--- Dataset records ---

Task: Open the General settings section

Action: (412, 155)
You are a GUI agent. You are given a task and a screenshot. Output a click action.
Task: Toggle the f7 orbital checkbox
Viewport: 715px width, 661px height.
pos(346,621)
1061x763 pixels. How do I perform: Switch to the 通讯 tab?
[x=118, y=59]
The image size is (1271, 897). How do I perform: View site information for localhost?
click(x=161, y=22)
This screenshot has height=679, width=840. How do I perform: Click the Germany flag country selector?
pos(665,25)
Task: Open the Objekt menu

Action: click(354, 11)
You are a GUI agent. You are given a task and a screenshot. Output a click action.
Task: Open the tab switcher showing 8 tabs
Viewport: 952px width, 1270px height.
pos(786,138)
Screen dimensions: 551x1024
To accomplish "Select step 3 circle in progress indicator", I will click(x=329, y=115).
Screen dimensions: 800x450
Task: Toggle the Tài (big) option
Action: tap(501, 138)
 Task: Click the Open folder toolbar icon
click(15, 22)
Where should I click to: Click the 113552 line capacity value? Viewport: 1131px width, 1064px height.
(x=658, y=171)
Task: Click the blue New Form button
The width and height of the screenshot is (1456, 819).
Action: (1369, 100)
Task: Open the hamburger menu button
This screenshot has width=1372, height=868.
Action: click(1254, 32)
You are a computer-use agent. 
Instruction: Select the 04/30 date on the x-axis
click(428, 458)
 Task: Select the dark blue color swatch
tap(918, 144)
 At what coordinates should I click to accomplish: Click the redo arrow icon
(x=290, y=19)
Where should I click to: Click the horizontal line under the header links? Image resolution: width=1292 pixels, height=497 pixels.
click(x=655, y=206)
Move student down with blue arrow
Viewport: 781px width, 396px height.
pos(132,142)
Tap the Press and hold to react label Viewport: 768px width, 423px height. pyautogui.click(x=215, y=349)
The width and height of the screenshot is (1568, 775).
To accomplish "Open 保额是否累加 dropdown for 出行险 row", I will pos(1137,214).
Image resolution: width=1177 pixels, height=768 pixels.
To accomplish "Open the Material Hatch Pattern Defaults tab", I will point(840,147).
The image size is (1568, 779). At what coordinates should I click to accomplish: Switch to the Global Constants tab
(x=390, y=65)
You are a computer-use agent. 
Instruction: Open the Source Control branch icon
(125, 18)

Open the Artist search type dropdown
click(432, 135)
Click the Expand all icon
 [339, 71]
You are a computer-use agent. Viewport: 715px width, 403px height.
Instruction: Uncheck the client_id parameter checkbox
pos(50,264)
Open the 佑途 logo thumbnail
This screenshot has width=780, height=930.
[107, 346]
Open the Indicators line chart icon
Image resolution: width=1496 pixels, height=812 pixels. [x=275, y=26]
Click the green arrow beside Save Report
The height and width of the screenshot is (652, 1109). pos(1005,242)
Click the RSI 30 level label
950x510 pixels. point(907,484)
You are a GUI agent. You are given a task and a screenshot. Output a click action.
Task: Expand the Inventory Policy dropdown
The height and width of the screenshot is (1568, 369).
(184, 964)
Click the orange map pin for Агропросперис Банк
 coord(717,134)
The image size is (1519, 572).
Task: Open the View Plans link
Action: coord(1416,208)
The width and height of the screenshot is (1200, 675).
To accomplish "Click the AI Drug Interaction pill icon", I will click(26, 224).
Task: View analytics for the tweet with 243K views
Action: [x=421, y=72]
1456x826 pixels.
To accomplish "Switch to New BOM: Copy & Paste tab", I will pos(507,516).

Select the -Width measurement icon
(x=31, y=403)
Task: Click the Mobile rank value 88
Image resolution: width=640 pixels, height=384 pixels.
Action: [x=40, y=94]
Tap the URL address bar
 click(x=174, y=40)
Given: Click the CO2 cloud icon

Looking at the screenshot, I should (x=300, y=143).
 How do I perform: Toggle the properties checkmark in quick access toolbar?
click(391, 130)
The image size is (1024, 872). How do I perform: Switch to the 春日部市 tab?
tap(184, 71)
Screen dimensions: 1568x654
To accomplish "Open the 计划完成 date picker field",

---

• Exercise task: Rewrite the data above, starting at the line containing "Move student down with blue arrow" and ending at the line containing "I will pos(1137,214).", keeping every line and offsetting each coordinate in the answers by -110.

• The response:
Move student down with blue arrow
Viewport: 781px width, 396px height.
pos(22,32)
Tap the Press and hold to react label Viewport: 768px width, 423px height. pyautogui.click(x=105, y=239)
The width and height of the screenshot is (1568, 775).
To accomplish "Open 保额是否累加 dropdown for 出行险 row", I will pos(1027,104).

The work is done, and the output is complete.